Ingrey wondered, but dared not ask, if she'd hallucinated a loincloth for him as well. The wild arousal of his frenzied state was only now passing off, damped by confusion and pain.
“When we had ripped the burning, clutching things all out of you, they could be seen to be not many, but all one thing. For a moment it looked like a ball of mating snakes, raked from under a ledge in the springtime. Then it went silent and vanished, and I was back here. In this body.” She held up one long-fingered hand before her eyes as if still expecting to see pads and claws. “If that was anything like what the Old Weald warriors experienced…I think I begin to see why they desired this. Except not the part about the bleeding things. Yet even that…we won.” The pulsing dilation of her eyes was not just fear, Ingrey thought, but also a vast, astonished exhilaration. She added to Hallana, “Did you see my leopard? The bleeding things, the wolf's head?”
Ingrey started to shake his head, discovered that his brain felt as though it had come loose, and mumbled, “No!”
“I'm not sure,” said Ijada. “The leopard took me there-I didn't go myself. And it wasn't exactly a there. We were still here.”
Hallana's expression grew, if possible, more intent. “Did you sense any of the gods' presences, in that space?”
“No,” said Ijada. “None. There was a time I might not have known for sure, but after the leopard dream…no. I would have known, if He were back.” Despite her distress, a smile softened her lips. The smile was not for him, Ingrey knew. It still made him want to crawl toward her. Now, that was madness by any measure.
Hallana stretched her shoulders, which had alarming effects given her current girth, and grimaced. “Bernan, help Lord Ingrey up. Take off those bolts.”
“Are you sure, Learned?” the manservant said doubtfully. His eyes flicked toward Ingrey's sword, now lying in the room's corner; he had apparently kicked it out of Ingrey's rolling reach during his scramble to get into striking position with his crowbar.

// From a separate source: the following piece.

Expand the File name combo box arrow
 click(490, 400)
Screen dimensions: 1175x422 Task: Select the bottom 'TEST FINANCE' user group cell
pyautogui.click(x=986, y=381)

“Lord Ingrey? What is your opinion? You were certainly correct before.”
“I don't think…I can move.” The oak floor was hard and chilly, but by the swimming of Ingrey's head, horizontal seemed vastly preferable to vertical.
He was forced to the vertical despite himself, dragged up and placed in the divine's vacated chair by the two servants. Bernan tapped off the bolts with a hammer and Hergi, clucking, collected a basin of fresh water, soap, towels, and the leather case of what proved to be medical instruments and supplies that she had brought in with her. She tended expertly to Ingrey's injuries, new and old, under the divine's eye, and it occurred to Ingrey belatedly that of course the sorceress would travel with her own midwife-dedicat, in her present state. He wondered if Hergi was married to the smith, if that was Bernan's real calling.